There is a similar thread here

Maybe it helps…

mbenatti · May 7, 2017, 11:19pm

Thanks!

It’s good to get some feedbacks from people that use tools like these in others languages too

andre1sk · May 8, 2017, 1:08am

Big Data and Web Scraping are very orthogonal topics. For many use cases Elixir would be very good fit.

adammokan · May 9, 2017, 5:43pm

@mbenatti

I’ve been doing some large-scale crawling/scraping with Elixir for almost a year now. I can say its been a perfect fit. See some info here - Web scraping tools or look up other threads of mine for more details. I’m doing 100% headless browser crawling via ports in a distributed system due to the scalability requirements I have.

We’ve never had performance issues with Floki parsing or performance around that aspect. Its one of the lightest parts of the system for me, honestly. I think it’s nice to have the option to go to the more performant libraries, but I wouldn’t sweat that now if you’re just getting started.

At minimum, I do 60k crawls an hour now. That will be expanded to something close to 300k/hour minimum within the next couple months. My top end volume has not been hit yet but its not unreasonable for me to do 4-5 times my normal rate if I pop up some spot instance nodes. It all depends on how many nodes I add to my system.

Good luck!

mbenatti · May 11, 2017, 5:10am

Thank you for sharing your experience.

The use of NightmareJS is because Elixir/Floki can’t handle in some cases?

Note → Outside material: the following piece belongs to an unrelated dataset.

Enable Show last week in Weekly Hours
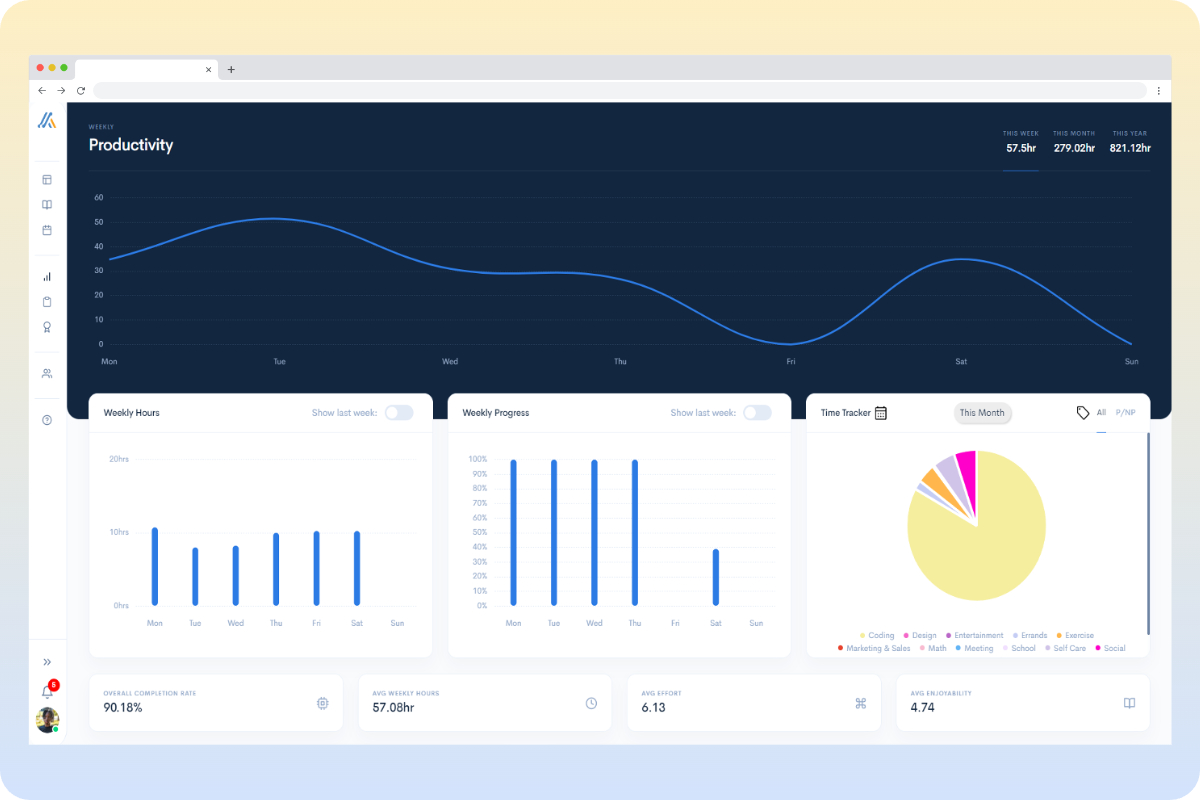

mischov · May 11, 2017, 5:19am

He mentions in the linked thread that he uses Floki to parse, and NightmareJS to crawl because he can’t use HTTPoison (not HTML content only).

esconsut1 · May 11, 2017, 4:00pm

We’ve been using Floki to parse HTML for millions of web pages in the last few months.
Floki has been the fastest part!

Verk for sidekiq compatible workers also enables the concurrency we want.

Respecting robots.txt was a bit of a challenge.

And our PG database is getting a little slow. Might have to store web pages elsewhere soon.

Otherwise its been a very interesting journey. We learned Elixir with this project.